ABOUT THIS TASK — Beginning at the line that contains "คนไทยต้องรู้อะไรใน ‘TH-AI Passport’", write out every line down to the end of the records, with both ends kept and nothing added.

ENTRIES PROVIDED —

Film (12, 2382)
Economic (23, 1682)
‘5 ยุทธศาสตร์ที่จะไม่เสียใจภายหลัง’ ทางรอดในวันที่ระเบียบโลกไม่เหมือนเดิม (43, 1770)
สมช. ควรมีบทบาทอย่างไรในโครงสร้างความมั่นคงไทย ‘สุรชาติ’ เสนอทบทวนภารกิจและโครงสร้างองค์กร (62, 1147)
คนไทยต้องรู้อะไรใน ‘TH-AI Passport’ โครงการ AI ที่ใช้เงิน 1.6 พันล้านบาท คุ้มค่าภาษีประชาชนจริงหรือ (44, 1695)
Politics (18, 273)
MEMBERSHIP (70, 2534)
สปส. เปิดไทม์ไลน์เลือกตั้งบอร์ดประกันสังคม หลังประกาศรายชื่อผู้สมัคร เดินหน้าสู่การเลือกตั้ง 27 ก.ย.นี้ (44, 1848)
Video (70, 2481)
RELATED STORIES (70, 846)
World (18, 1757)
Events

EXPECTED ANSWER —
คนไทยต้องรู้อะไรใน ‘TH-AI Passport’ โครงการ AI ที่ใช้เงิน 1.6 พันล้านบาท คุ้มค่าภาษีประชาชนจริงหรือ (44, 1695)
Politics (18, 273)
MEMBERSHIP (70, 2534)
สปส. เปิดไทม์ไลน์เลือกตั้งบอร์ดประกันสังคม หลังประกาศรายชื่อผู้สมัคร เดินหน้าสู่การเลือกตั้ง 27 ก.ย.นี้ (44, 1848)
Video (70, 2481)
RELATED STORIES (70, 846)
World (18, 1757)
Events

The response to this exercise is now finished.